* Questions to answer:
1. From the passage on Australian migration, list every forecast of net overseas migration it gives, with the source of each and the period it covers.
2. Condense the paragraph of the passage on Australian migration that begins "That is because Australia has" into a short bulleted list that keeps its main facts.

(Reading passage Opens)

Even so, Labor is exposed because it is crashing through its comfortable forecasts from only a few months ago. The May budget tipped net overseas migration of 400,000 in the year to June 30. AMP chief economist Shane Oliver says it could be around 498,000 instead. Abul Rizvi, a former deputy secretary in the Department of Immigration, is forecasting 470,000 and says he cannot understand why the government did not act more quickly to prevent this outcome.
The May budget said net overseas migration would fall to 315,000 this financial year, but that looks unlikely. “They’ve delayed action so long that the 315,000 will be blown out of the water,” says Rizvi. “At some point a tightening will have to take place – and when it does there will be all kinds of screams from all kinds of stakeholders.”
That is because Australia has a “demand-driven” migration program that does not impose caps on the huge parts of the economy that rely on overseas arrivals – like the universities and other education providers who generated $26.6 billion in business last year. We have about 650,000 overseas students, as well as about 200,000 temporary graduates.
It is too late to break the nexus between education and migration in Australia because it has become essential to the business model at our universities, ever since Canberra told the academies to find new ways to make money without relying on taxpayers.

(Reading passage Closes)
(Data to examine Opens)

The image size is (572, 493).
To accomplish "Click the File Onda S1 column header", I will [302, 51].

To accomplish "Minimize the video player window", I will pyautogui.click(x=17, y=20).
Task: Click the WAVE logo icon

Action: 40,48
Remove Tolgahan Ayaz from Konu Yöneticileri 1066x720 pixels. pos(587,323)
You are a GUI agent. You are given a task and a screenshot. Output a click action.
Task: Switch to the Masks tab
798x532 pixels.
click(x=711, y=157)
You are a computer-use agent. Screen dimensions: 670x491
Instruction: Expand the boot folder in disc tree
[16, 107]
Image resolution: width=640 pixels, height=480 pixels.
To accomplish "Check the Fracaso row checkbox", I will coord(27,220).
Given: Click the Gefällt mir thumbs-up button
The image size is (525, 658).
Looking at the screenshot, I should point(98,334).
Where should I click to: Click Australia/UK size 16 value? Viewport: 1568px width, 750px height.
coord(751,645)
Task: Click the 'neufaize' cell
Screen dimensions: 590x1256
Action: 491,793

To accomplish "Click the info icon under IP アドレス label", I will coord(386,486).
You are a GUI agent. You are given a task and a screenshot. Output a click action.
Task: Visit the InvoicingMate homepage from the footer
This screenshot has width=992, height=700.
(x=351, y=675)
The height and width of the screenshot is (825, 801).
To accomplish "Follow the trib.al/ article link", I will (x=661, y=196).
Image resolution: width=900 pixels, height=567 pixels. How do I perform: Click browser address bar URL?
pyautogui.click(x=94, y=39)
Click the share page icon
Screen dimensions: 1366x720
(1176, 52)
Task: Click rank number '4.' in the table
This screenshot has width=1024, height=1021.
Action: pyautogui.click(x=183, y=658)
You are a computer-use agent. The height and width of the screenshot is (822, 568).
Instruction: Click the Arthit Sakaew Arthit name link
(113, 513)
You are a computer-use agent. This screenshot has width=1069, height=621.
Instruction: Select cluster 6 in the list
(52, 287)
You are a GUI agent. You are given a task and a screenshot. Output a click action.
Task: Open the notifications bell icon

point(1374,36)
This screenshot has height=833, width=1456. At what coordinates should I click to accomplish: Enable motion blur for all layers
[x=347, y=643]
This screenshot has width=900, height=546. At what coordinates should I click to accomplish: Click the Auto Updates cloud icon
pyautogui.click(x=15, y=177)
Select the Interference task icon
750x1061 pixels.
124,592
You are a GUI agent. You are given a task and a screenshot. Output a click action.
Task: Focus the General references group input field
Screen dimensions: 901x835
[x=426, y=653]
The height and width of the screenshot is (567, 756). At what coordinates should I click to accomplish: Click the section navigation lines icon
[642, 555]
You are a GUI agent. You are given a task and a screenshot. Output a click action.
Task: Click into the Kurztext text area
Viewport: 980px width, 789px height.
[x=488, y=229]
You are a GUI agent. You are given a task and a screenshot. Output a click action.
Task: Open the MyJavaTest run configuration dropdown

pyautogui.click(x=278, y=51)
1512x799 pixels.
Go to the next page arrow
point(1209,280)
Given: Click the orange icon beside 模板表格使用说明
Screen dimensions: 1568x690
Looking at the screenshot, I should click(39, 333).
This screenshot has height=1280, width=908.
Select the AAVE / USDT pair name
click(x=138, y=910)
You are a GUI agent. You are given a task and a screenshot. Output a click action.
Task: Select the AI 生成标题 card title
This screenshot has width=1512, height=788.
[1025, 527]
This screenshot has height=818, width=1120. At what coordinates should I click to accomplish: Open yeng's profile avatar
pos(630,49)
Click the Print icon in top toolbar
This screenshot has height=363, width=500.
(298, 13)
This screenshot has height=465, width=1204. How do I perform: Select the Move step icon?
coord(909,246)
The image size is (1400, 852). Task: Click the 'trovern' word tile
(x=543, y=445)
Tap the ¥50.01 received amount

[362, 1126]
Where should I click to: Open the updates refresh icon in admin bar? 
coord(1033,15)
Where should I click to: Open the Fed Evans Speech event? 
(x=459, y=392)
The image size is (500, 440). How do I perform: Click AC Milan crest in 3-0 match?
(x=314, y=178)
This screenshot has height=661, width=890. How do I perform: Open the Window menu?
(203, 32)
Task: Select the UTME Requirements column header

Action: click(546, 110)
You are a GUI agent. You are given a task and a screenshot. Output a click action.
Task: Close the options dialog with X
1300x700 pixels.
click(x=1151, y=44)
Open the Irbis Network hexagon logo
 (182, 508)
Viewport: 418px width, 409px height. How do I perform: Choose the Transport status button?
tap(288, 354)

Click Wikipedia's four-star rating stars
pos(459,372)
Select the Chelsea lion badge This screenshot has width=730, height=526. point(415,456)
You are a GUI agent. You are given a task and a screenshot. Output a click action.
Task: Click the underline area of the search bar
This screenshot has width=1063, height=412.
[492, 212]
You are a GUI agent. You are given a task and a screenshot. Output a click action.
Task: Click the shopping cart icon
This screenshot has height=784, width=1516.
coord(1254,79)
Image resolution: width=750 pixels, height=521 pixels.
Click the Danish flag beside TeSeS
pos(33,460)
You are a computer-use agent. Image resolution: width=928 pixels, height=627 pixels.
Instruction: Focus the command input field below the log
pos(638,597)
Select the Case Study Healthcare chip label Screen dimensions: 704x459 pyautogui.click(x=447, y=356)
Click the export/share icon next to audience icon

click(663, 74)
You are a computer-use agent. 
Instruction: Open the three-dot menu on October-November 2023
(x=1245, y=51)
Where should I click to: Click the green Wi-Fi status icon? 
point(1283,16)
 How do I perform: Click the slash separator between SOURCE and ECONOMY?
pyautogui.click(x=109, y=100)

(Data to examine Closes)

* Results of the exercise:
1.
- 400,000: May budget, year to June 30
- About 498,000: AMP chief economist Shane Oliver, year to June 30
- 470,000: Abul Rizvi, former deputy secretary in the Department of Immigration, year to June 30
- 315,000: May budget, this financial year

2.
- Australia's migration program is "demand-driven."
- It sets no caps on the large parts of the economy that rely on overseas arrivals.
- These include universities and other education providers, which generated $26.6 billion in business last year.
- Australia has about 650,000 overseas students and about 200,000 temporary graduates.